Sunday, December 26, 2004

Yes Virginia, There Is a Santa Claus

Spring 05 Classes


I decided to continue the Christmas season theme today by reprinting Francis P. Church's famous editorial in the New York Sun newspaper entitled Yes Virginia, There is a Santa Claus. The editorial first appeared on September 21, 1897 in response to a letter from the eight year old, Virginia O'Hanlon of New York City and was reprinted on the editorial pages of the New York Sun every year until the paper ceased publication in 1949.

While the public focus of the holiday is on shopping and retail sales statistics, it is important to remember that there is a spiritual as well as a material aspect to Christmas and without the spiritual part the holiday is reduced to just another exercise in consumption. As I pointed out in my December 6th St. Nicholas Day posting, http://nugent-economics.blogspot.com/2004/12/st-nicholas-patron-saint-of-children.html Christmas has always been a mixture of both the secular and religious and gift giving has been a part of the mix from the beginning with the Magi bringing gifts to the Christ Child.

So why is this a concern of economics? First of all, not only have theologians and philosophers, from ancient times to the present, made pronouncements about economic issues, but the science of economics had its origins in moral philosophy. The scholastics at the University of Salamanca in Spain began the theoretical groundwork for modern for modern free market economics in the fifteenth century. Adam Smith, the father of modern economics, was a professor of moral philosophy. Secondly the spiritual values that Francis P. Church lauded in the editorial with the words "Only faith, poetry, love, romance, can push aside that curtain and view and picture the supernatural beauty and glory beyond" can only be pursued by people who have advanced beyond the simple material existence stage of development and mastered the skills of specialization and division of labor. Our first primitive ancestors had to devote full time to satisfying basic material needs of obtaining food and shelter. Only after they learned to organize and begin producing a surplus of food and shelter could they afford to indulge in higher pursuits that feed the spirit.



Editorial Page, New York Sun, September 21, 1897 - We take pleasure in answering thus prominently the communication below, expressing at the same time our great gratification that its faithful author is numbered among the friends of The Sun:
Dear Editor,
I am 8 years old.
Some of my little friends say there is no Santa Claus.
Papa says, "If you see it in The Sun, it's so."
Please tell the truth, is there a Santa Claus?
Virginia O' Hanlon, 115 West Ninety-fifth Street

Virginia, your little friends are wrong. They have been affected by the skepticism of a skeptical age. They do not believe except what they see. They think that nothing can be which is not comprehensible by their little minds.

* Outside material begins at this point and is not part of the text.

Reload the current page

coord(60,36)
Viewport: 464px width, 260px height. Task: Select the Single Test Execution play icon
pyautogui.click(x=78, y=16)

All minds, Virginia, whether they be men's or, children's, are little. In this great universe of ours, man is a mere insect, an ant, in his intellect as compared with the boundless world about him, as measured by the intelligence capable of grasping the whole truth and knowledge.

Yes, Virginia, there is a Santa Claus.

He exists as certainly as love and generosity and devotion exist, and you know that they abound and give to your life its highest beauty and joy. Alas how dreary would be the world if there were no Santa Claus!

It would be as dreary as if, there were no Virginias. There would be no childlike faith then, no poetry, no romance to make tolerable this existence.
We should have no enjoyment, except in sense and sight. The external light with which childhood fills the world would be extinguished.

Not believe in Santa Claus!

You might as well not believe in fairies. You might get your papa to hire men to watch in all the chimneys on Christmas eve to catch Santa Claus, but even if you did not see Santa Claus coming down, what would that prove? Nobody sees Santa Claus, but that is no sign that there is no Santa Claus.

The most real things in the world are those that neither children nor men can see. Did you ever see fairies dancing on the lawn? Of course not, but that's no proof that they are not there. Nobody can conceive of, or imagine, all the wonders there are unseen and unseeable in the world.

You tear apart the baby's rattle and see what makes the noise inside, but there is a veil covering the unseen world which not the strongest men, nor even the united strength of all the strongest men that ever lived could tear apart. Only faith, poetry, love, romance, can push aside that curtain and view and picture the supernatural beauty and glory beyond. Is it all real? Ah, Virginia, in all this world there is nothing else real and abiding.

No Santa Claus! Thank God he lives and lives forever. A thousand years from now, Virginia, nay 10 times 10,000 years from now, he will continue to make glad the heart of childhood.